Yeah, yeah, that'd be nice.
Great. Okay, gripe over.
The other thing we should talk about this week is there's been a change to the kind of behind the scenes processing on Swift package index that won't affect anybody with a package that is already in the index.
It's not, this is not a change to anything important or anything like that, but it is a change to the way that you can customize your packages behavior based on whether it is the Swift package index looking at your package or Xcode looking at your package, for example.
So this came up, well, this has come up a few times over the years, and we already had a environment variable that was being set that when our compatibility build system builds your package, we set an SPI_build environment variable.
I think at one point it was called SPI_builder, because I think we still set both of those at the moment, but I think the official one we settled on was SPI_build.

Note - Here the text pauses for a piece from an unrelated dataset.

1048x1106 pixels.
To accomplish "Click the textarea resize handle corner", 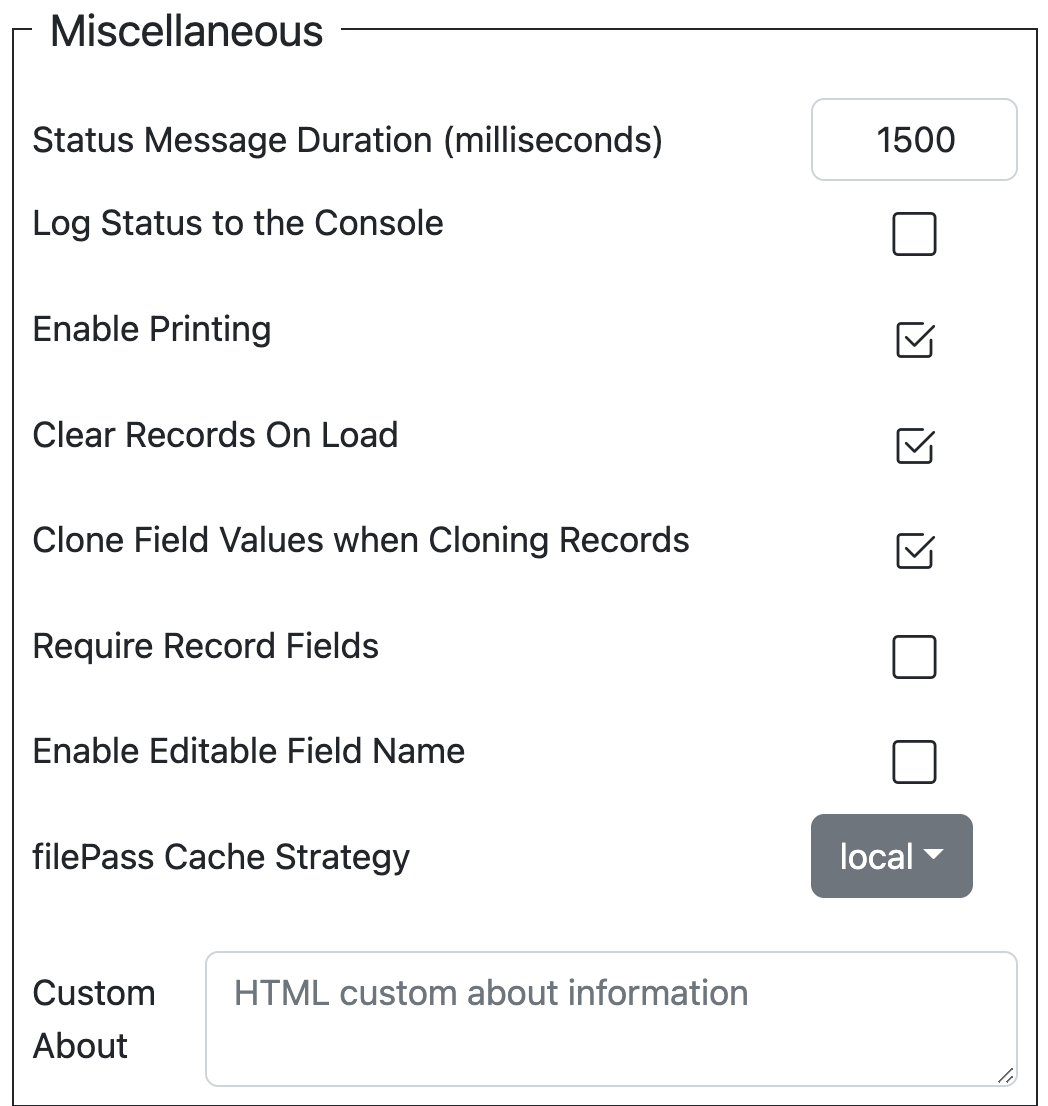I will click(x=1006, y=1076).
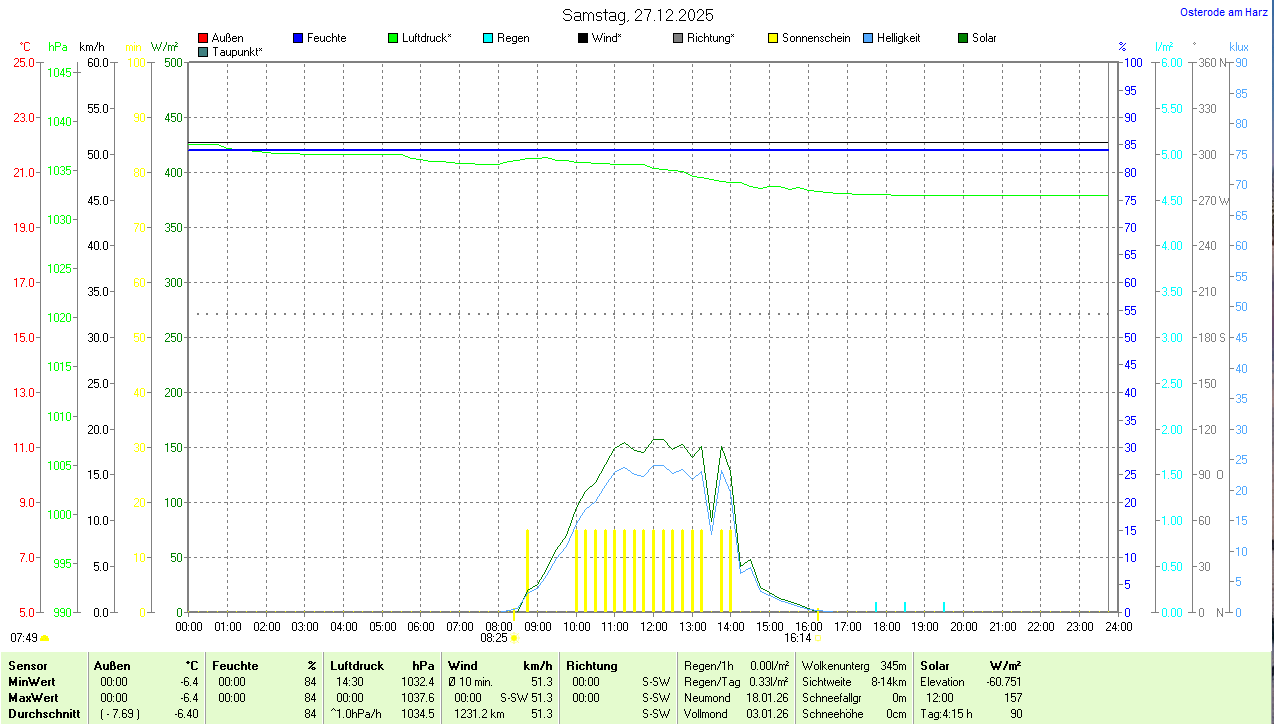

And then a package kind of has been struggling to get itself into the index for the last couple of weeks, which is the Swift Java package from Apple.
There we go again with the Swift hyphen.
I was just going to jump in.
So yes, that couldn't go into the index because in the package manifest, the package manifest checks for the existence of a Java home environment variable, which is necessary to use Swift Java.
But it meant that we couldn't even analyze, we couldn't even get the package name because we have to run Swift package dump package to get all that metadata.
And we can't run that if the package manifest doesn't compile and the package manifest didn't compile if Java home wasn't set, which is not set on our analysis machines.
So we added this week a new variable that is set both during analysis, so ingestion of your package metadata into the index, and also during the build phase, which is SPI_processing.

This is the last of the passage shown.